また、第1シャフトの姿勢が固定され、かつ、その第1シャフトの軸線回りの回転が許容される状態においては、回転力付与装置が発生させる力は、車輪の転舵を助勢する力となる。つまり、ステアリングシステムの簡便化という観点からすれば、回転力付与装置を、車両の走行時においては転舵助勢装置として機能させることが望ましい。換言すれば、車両に転舵助勢装置が搭載されることが一般的であり、その転舵助勢装置を、上記の回転力付与装置として機能させることが望ましい。
なお、本明細書において「連結」という文言は、直接的に接続されることのみを意味するものではなく、何らかの部品,部材,ユニット等を介し、間接的に接続されることをも意味する。例えば、「ステアリング操作部材と第1シャフトとが連結される」,「第1シャフトと第2シャフトとが連結される」とは、それらがユニバーサルジョイントによって直接的に連結される場合の他、それらの間に他のシャフトを介して連結されるような場合も含まれる。また、「第2シャフトと転舵輪とが連結される」とは、後に詳しく説明するように、転舵軸や、ウォームギヤ機構のような回転伝達機構等を介して連結されるような場合も含まれる。
(2)前記回転力付与装置が、
前記第1シャフト姿勢固定装置によって前記第1シャフトの姿勢が固定され、かつ、前記第1シャフト回転禁止装置によって前記第1シャフトの回転が禁止されていない状態において、前記転舵輪の転舵を助勢する転舵助勢装置として機能するものである(1)項に記載の車両用ステアリングシステム。
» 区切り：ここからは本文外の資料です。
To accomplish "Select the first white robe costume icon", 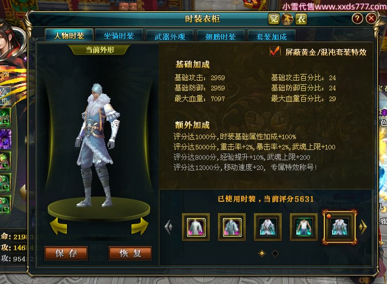I will click(196, 227).
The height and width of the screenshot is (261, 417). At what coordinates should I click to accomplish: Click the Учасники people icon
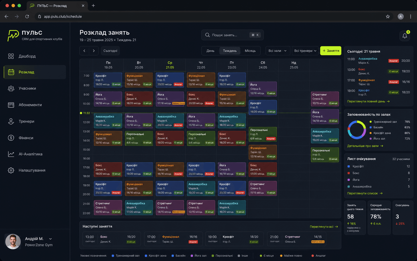[x=11, y=88]
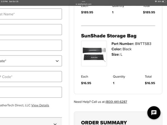The image size is (167, 125).
Task: Click the empty field below ZIP Code
Action: (x=31, y=92)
前記第1シャフト姿勢固定装置によって前記第1シャフトの姿勢が固定され、かつ、前記第1シャフト回転禁止装置によって前記第1シャフトの回転が禁止されていない状態において、前記転舵輪の転舵を助勢する転舵助勢装置として機能するものである(1)項に記載の車両用ステアリングシステム。
車両には、転舵助勢装置、つまり、いわゆるパワーステアリング装置が搭載されることが一般的であり、本項に記載の態様は、そのパワーステアリング装置を用いて、第1シャフトを回動させる態様と考えることが可能であり、先に述べた望ましい態様である。本項の態様によれば、第1シャフトを回動させるための駆動源を、新たに設ける必要がないため、ステアリングシステムの構成を簡便なものとすることが可能である。
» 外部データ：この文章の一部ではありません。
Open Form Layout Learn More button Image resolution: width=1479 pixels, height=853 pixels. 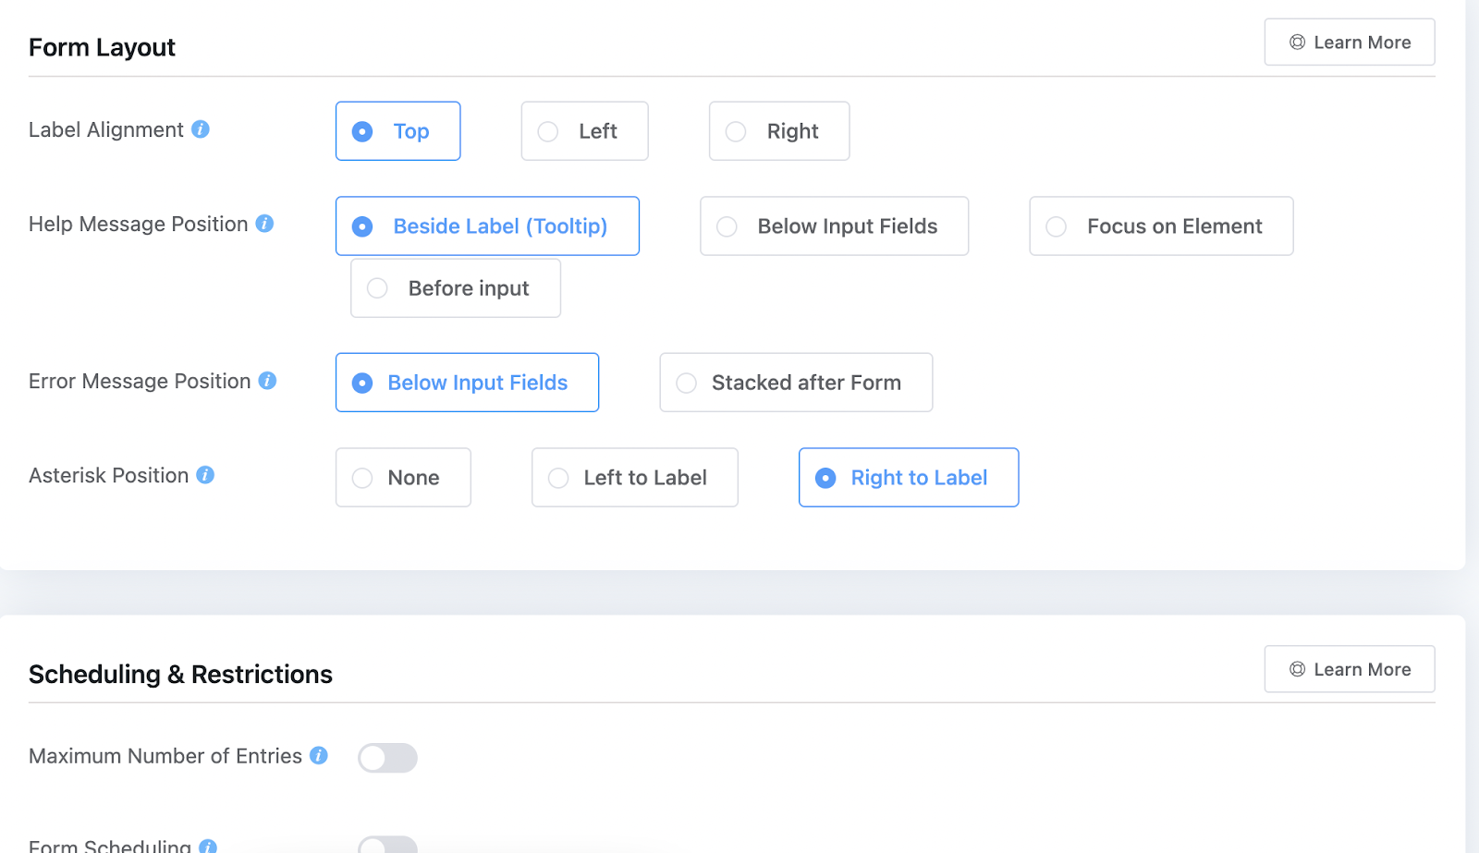pos(1349,43)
(3)前記第2シャフトが、車幅方向に延びる(1)項または(2)項に記載の車両用ステアリングシステム。
ステアリングシャフトとしての第1シャフトは、概して前後方向に延びる姿勢で配設されることが一般的である。つまり、本項に記載の態様においては、第1シャフトの回動の支点がその第1シャフトの前方に位置し、車幅方向に延びる第2シャフトを回転させることにより、ステアリング操作部材を跳ね上げるように動作させることとなる。
(4)当該車両用ステアリングシステムが、前記第1シャフトを回転可能に保持するハウジングを有し、
前記第1シャフト姿勢固定装置が、前記ハウジングを車体に固定することで前記第1シャフトの姿勢を固定するとともに、そのハウジングの車体への固定を解除することで前記第1シャフトの姿勢の固定を解除するものである(1)項ないし(3)項のいずれか1つに記載の車両用ステアリングシステム。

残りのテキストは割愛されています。